### TASK TO CARRY OUT
Print the records below exactly, from the line containing "Task: Click the sty '16 axis label" down to the line containing "Instruction: Navigate to HOME via breadcrumb", both lines included, and omit every picture.
◇ ◇ ◇ ◇
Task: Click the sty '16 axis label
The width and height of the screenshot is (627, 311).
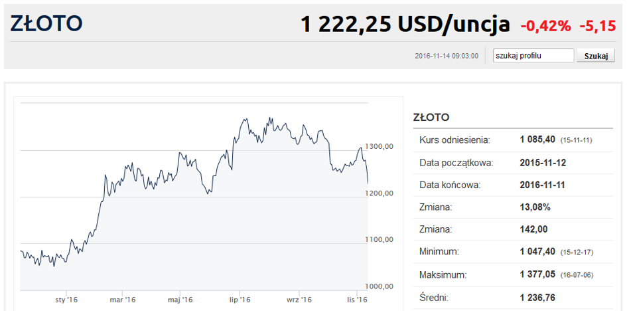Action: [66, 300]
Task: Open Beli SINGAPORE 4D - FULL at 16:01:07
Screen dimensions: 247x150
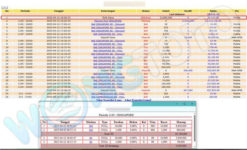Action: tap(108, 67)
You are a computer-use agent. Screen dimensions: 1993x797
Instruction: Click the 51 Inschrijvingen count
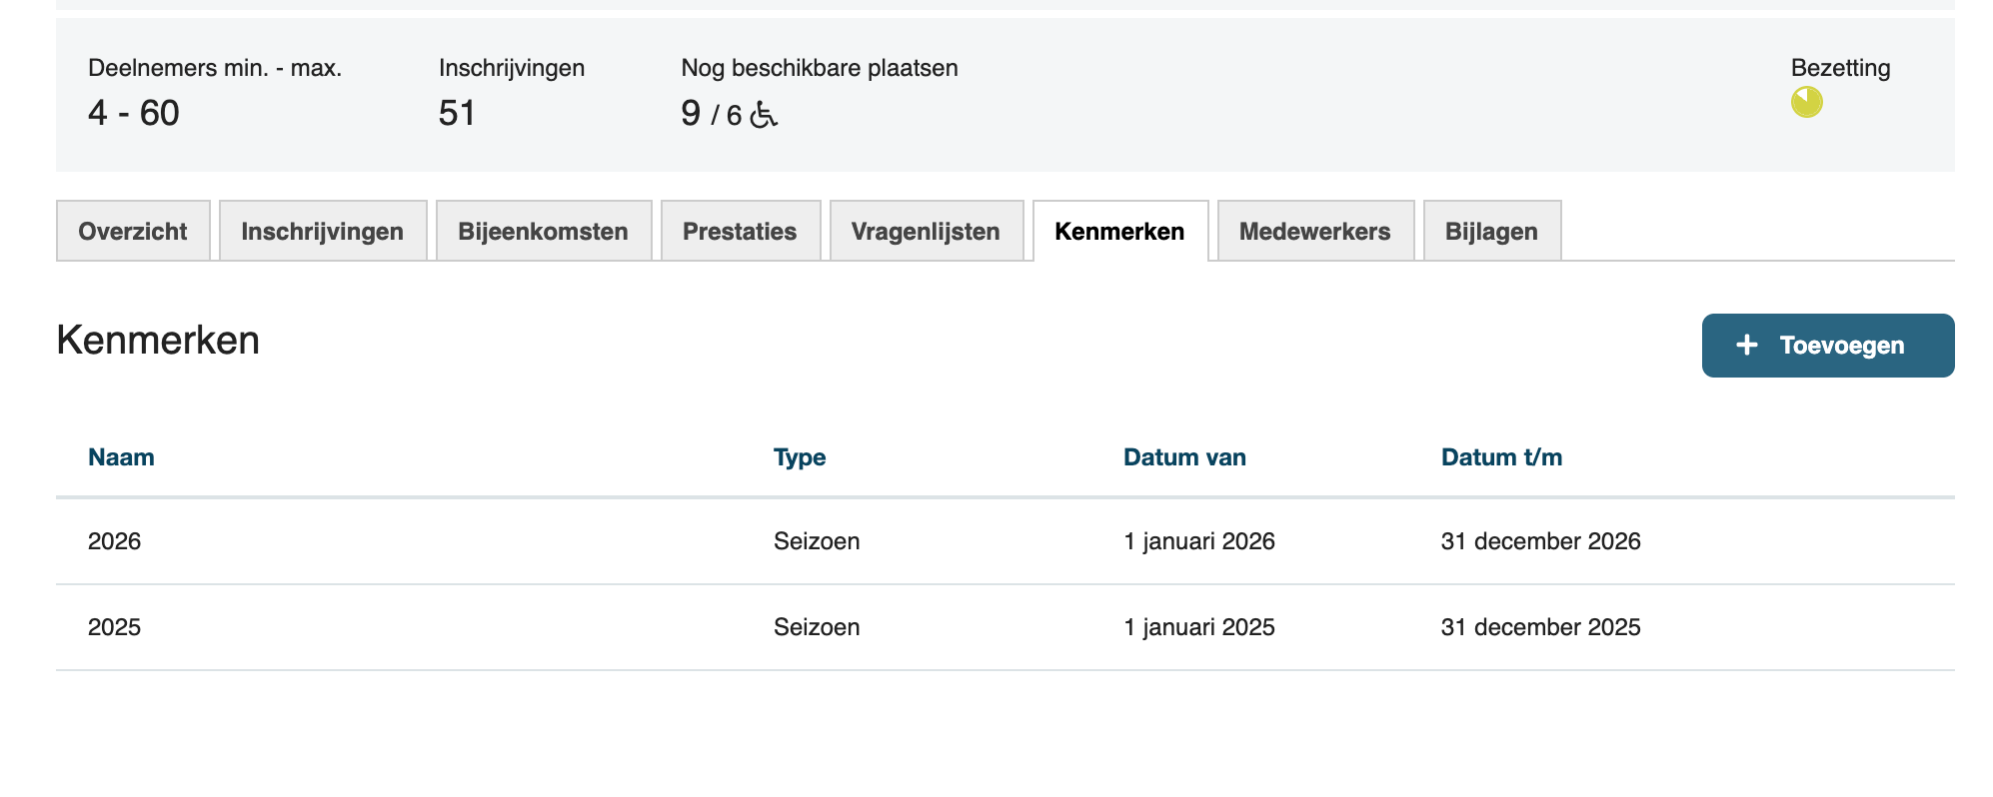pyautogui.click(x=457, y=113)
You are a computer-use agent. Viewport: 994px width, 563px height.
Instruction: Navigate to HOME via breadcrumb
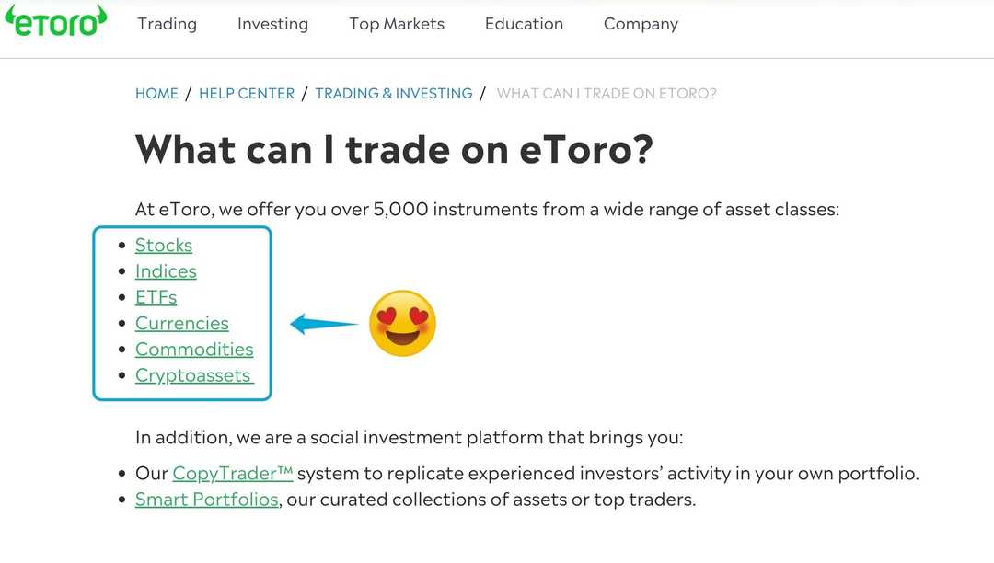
◇ ◇ ◇ ◇
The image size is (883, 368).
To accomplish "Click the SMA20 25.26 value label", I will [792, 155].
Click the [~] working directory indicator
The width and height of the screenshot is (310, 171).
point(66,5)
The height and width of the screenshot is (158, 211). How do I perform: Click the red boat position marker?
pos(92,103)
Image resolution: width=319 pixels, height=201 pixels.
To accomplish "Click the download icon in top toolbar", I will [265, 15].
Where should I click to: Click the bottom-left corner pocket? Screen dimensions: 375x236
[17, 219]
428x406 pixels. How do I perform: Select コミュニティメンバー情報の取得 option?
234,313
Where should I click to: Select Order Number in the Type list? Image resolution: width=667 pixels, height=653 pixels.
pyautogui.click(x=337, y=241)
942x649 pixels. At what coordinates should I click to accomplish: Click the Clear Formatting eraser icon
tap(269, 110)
◇ ◇ ◇ ◇
### SOLUTION TO THIS TASK
Task: Click the sty '16 axis label
The width and height of the screenshot is (627, 311).
Action: [66, 300]
Task: Open Beli SINGAPORE 4D - FULL at 16:01:07
Screen dimensions: 247x150
Action: tap(108, 67)
You are a computer-use agent. Screen dimensions: 1993x797
Instruction: Click the 51 Inschrijvingen count
pyautogui.click(x=457, y=113)
You are a computer-use agent. Viewport: 994px width, 563px height.
Instruction: Navigate to HOME via breadcrumb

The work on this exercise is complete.